A fishing boat stranded during the 2011 Japan tsunami will be scrapped. The ship has been a source of contention in Kesennuma since the tsunami stranded it.
The 360 ton Kyotokumari was swept ashore by the massive tsunami from the city’s dock to a residential district. But what has become a landmark for the city has also been a stark reminder of the loss the city suffered.
While the smashed buildings around the ship have been cleared, the 200-foot tuna fishing boat remains, reports NBC News.
The tsunami-beached ship ended up causing a heated debate between residents over what to do with it. While some wanted to keep it as a symbol of survival, others felt the opposite.

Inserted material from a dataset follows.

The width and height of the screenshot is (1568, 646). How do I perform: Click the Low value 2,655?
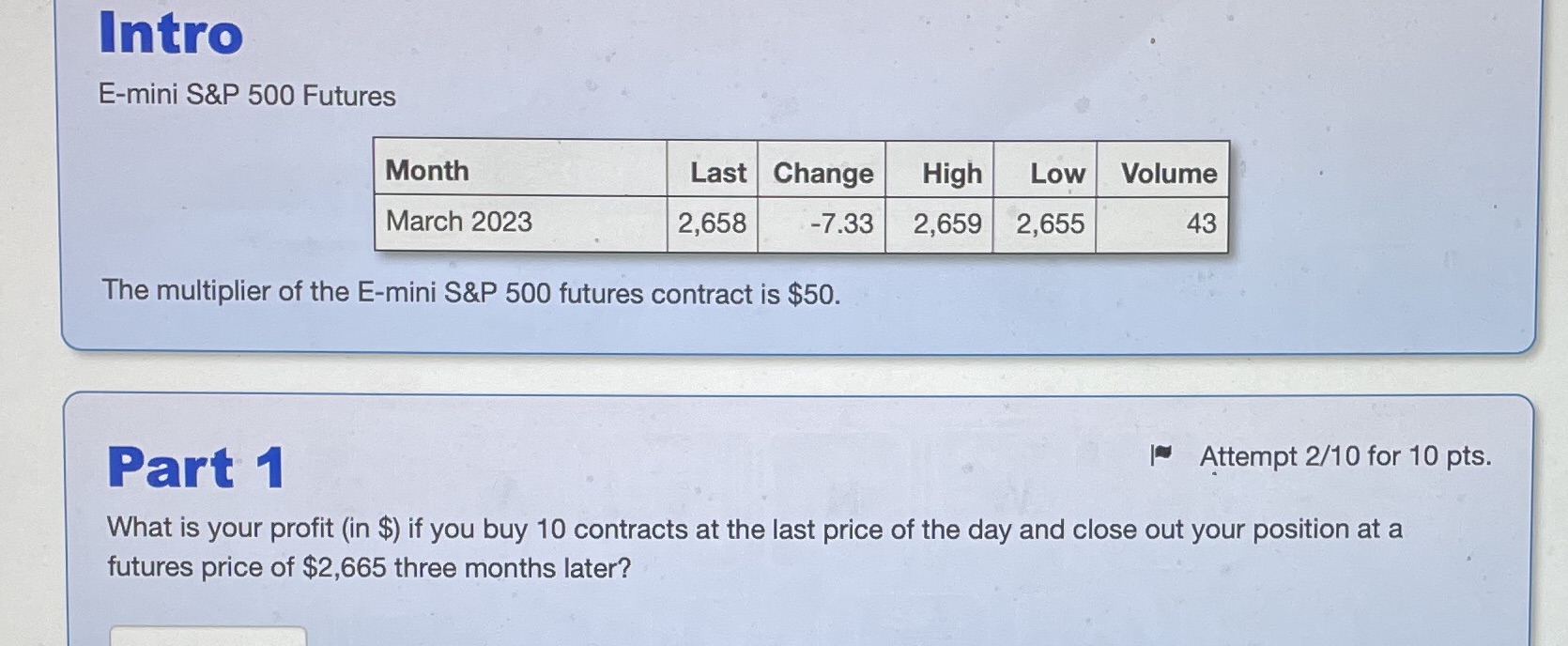[1050, 223]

But the vote came through with 68 percent of responses wanting the ship destroyed. Just 16 percent voted to keep it. While some residents, like Shigeru Saito, were happy with the outcome, Mayor Shigeru Sugawara wasn’t.
Instead, the mayor of Kesennuma was disappointed the city’s landmark would soon be gone. He commented that he “wanted to leave a visible symbol of what happened” because of the tsunami for future generations to see. But that won’t happen, at least in this case.
ABC News notes that resident Shigeru Saito voted to keep the tsunami ship, because it has drawn business to the area. He commented that his son owns a store in the city and many of his customers have been from out-of-town.
The Kyotokumaru remains towering over the former neighborhood. Its blue and red paint is peeling and it is currently being propped up by iron beams. But in a few weeks, the dismantling will begin. The company who owns the tuna fishing boat signed a contract with a nonprofit organization that recycles ships.
Until then, people will continue to leave flowers, pray, take photos, and just look at one of the remaining symbols of the devastating 2011 tsunami.